Stored entries:
--- START ---

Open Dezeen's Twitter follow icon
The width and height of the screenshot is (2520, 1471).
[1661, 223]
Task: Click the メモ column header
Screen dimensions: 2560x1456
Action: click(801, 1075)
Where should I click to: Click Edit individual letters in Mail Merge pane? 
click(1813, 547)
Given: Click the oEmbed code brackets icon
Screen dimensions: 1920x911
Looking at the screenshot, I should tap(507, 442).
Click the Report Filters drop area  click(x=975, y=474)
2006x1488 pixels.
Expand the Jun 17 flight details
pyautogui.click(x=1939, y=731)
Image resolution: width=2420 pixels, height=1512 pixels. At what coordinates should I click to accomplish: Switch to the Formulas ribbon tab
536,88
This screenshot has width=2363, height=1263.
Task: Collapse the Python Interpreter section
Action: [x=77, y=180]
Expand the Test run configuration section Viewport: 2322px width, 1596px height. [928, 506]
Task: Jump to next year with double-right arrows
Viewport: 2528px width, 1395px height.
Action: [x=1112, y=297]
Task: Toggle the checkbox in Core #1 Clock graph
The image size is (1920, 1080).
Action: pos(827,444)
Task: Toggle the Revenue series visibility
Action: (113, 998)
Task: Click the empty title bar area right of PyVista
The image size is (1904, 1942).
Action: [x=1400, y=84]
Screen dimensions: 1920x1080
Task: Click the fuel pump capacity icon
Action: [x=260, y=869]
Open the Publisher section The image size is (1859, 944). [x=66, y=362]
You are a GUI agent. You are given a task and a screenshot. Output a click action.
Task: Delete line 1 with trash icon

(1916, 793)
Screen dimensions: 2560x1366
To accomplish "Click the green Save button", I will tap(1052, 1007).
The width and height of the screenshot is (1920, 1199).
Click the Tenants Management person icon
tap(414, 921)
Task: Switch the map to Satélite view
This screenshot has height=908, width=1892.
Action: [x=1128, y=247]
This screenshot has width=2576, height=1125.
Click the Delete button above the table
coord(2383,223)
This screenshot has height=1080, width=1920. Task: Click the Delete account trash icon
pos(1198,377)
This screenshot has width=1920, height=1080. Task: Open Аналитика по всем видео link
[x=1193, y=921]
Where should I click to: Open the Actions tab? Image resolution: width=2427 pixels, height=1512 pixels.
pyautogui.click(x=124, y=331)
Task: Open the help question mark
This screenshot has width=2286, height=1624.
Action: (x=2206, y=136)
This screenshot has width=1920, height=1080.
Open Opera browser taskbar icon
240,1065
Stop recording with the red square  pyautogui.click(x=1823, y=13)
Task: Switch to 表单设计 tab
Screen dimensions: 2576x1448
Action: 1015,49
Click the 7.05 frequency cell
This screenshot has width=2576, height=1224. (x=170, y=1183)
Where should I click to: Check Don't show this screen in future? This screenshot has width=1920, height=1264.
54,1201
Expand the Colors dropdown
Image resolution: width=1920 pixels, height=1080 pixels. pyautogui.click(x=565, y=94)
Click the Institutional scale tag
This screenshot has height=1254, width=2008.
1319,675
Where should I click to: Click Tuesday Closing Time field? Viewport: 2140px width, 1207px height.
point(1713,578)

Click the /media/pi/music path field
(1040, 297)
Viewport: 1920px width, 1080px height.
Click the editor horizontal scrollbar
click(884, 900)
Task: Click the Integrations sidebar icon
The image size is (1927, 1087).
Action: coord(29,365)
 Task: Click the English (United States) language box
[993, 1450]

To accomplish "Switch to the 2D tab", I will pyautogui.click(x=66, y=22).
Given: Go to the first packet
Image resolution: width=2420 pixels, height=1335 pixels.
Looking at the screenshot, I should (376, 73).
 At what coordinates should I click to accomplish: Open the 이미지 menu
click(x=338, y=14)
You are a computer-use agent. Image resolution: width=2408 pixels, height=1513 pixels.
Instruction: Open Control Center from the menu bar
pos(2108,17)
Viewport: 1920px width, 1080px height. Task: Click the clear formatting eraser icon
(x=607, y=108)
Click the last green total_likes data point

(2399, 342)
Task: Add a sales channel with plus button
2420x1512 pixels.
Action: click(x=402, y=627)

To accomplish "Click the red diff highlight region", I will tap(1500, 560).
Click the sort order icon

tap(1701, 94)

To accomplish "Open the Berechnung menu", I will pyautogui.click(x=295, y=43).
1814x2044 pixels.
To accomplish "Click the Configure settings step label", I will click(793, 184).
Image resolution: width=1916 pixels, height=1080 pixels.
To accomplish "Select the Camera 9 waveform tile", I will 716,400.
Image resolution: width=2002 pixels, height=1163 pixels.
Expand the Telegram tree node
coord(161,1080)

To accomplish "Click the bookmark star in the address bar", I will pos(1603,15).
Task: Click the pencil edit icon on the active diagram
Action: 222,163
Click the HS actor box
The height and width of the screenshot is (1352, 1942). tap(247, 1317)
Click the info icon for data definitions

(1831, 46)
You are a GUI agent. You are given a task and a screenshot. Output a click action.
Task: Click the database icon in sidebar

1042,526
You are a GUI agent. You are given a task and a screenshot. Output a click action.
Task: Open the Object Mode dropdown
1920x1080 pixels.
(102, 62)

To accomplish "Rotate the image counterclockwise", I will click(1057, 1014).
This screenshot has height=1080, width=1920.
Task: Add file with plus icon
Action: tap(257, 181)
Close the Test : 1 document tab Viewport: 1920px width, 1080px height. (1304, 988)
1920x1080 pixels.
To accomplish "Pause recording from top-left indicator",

--- END ---

WHAT THE EXERCISE ASKS: Across the records above, show each line containing the word "area".

TASK SOLUTION:
Click the Report Filters drop area  click(x=975, y=474)
Task: Click the empty title bar area right of PyVista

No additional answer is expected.